Aims: CHD4 gene, encoding chromodomain helicase DNA-binding protein 4, is a vital gene for fetal development. In this study, we aimed to explore the association between CHD4 variants and idiopathic epilepsy.
Methods: Trios-based whole-exome sequencing was performed in a cohort of 482 patients with childhood idiopathic epilepsy. The Clinical Validity Framework of ClinGen and an evaluating method from five clinical-genetic aspects were used to determine the association between CHD4 variants and epilepsy.

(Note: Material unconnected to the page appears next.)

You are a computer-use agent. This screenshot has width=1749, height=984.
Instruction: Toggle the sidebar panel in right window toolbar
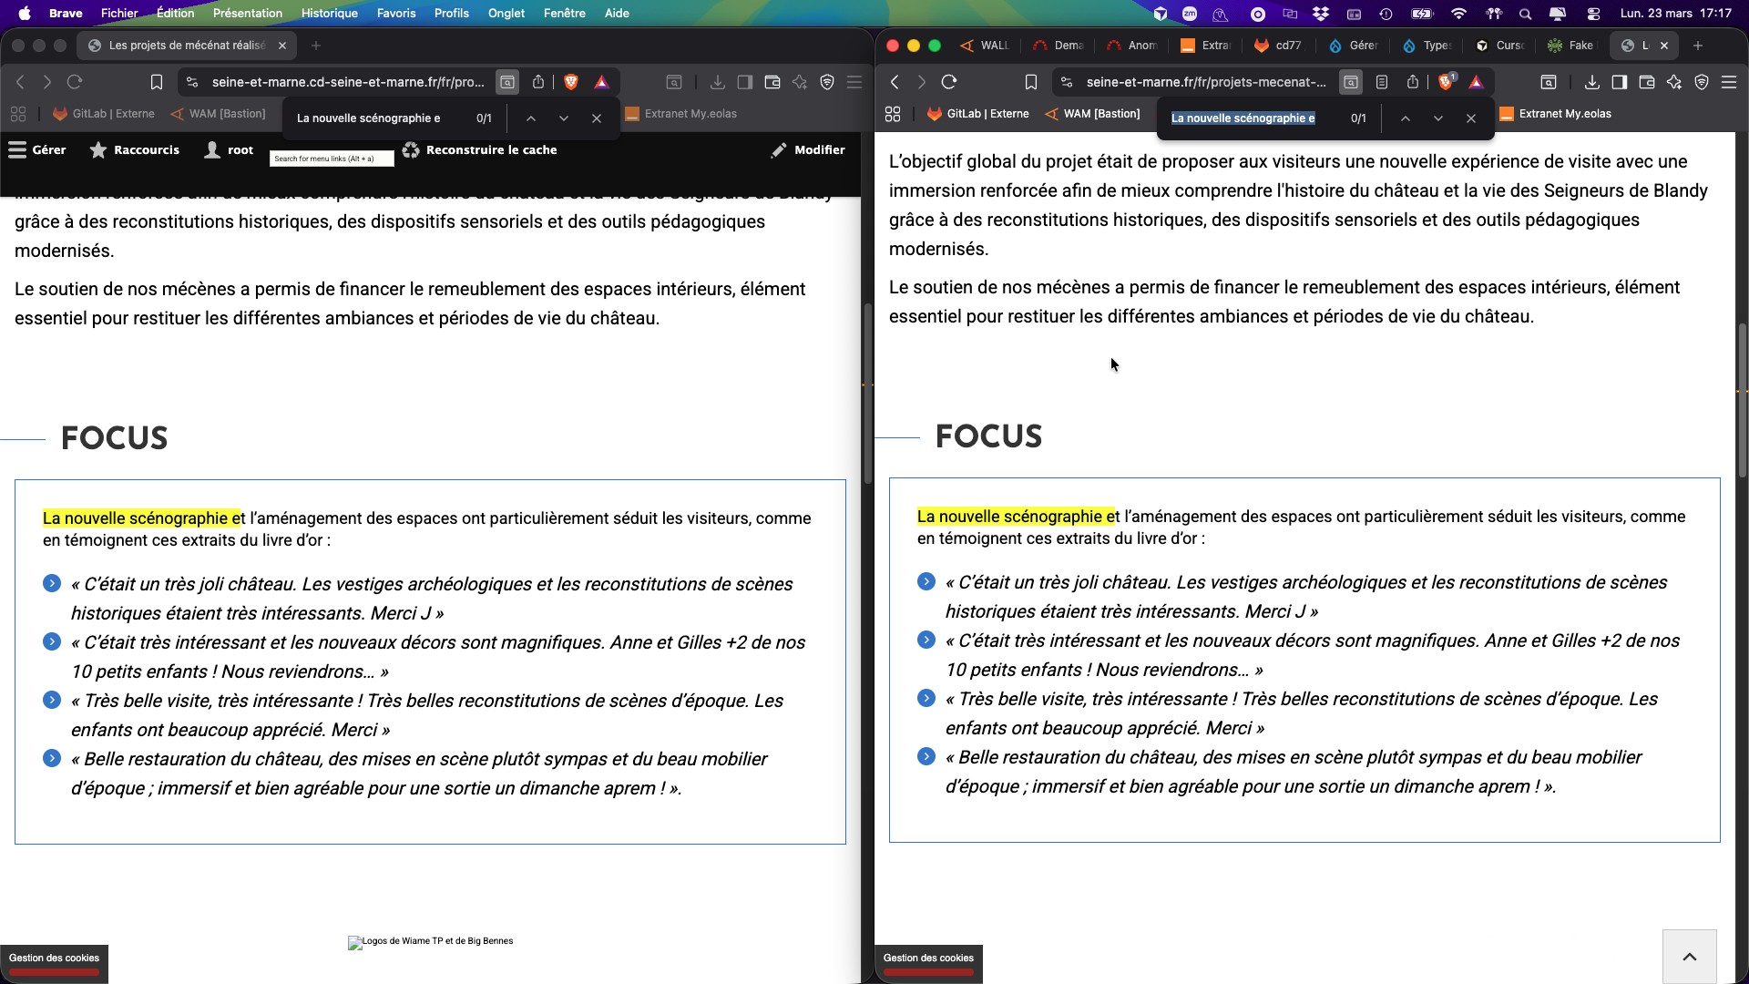pos(1619,82)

Results: Four novel heterozygous missense mutations in CHD4, including two de novo mutations (c.1597A>G/p.K533E and c.4936G>A/p.E1646K) and two inherited mutations with co-segregation (c.856C>G/p.P286A and c.4977C>G/p.D1659E), were identified in four unrelated families with eight individuals affected. Seven affected individuals had sinus arrhythmia. From the molecular sub-regional point of view, the missense mutations located in the central regions from SNF2-like region to DUF1087 domain were associated with multisystem developmental disorders, while idiopathic epilepsy-related mutations were outside this region. Strong evidence from ClinGen Clinical Validity Framework and evidences from four of the five clinical-genetic aspects suggested an association between CHD4 variants and epilepsy.
Conclusions: CHD4 was potentially a candidate pathogenic gene of childhood idiopathic epilepsy with arrhythmia. The molecular sub-regional effect of CHD4 mutations helped explaining the mechanisms underlying phenotypic variations.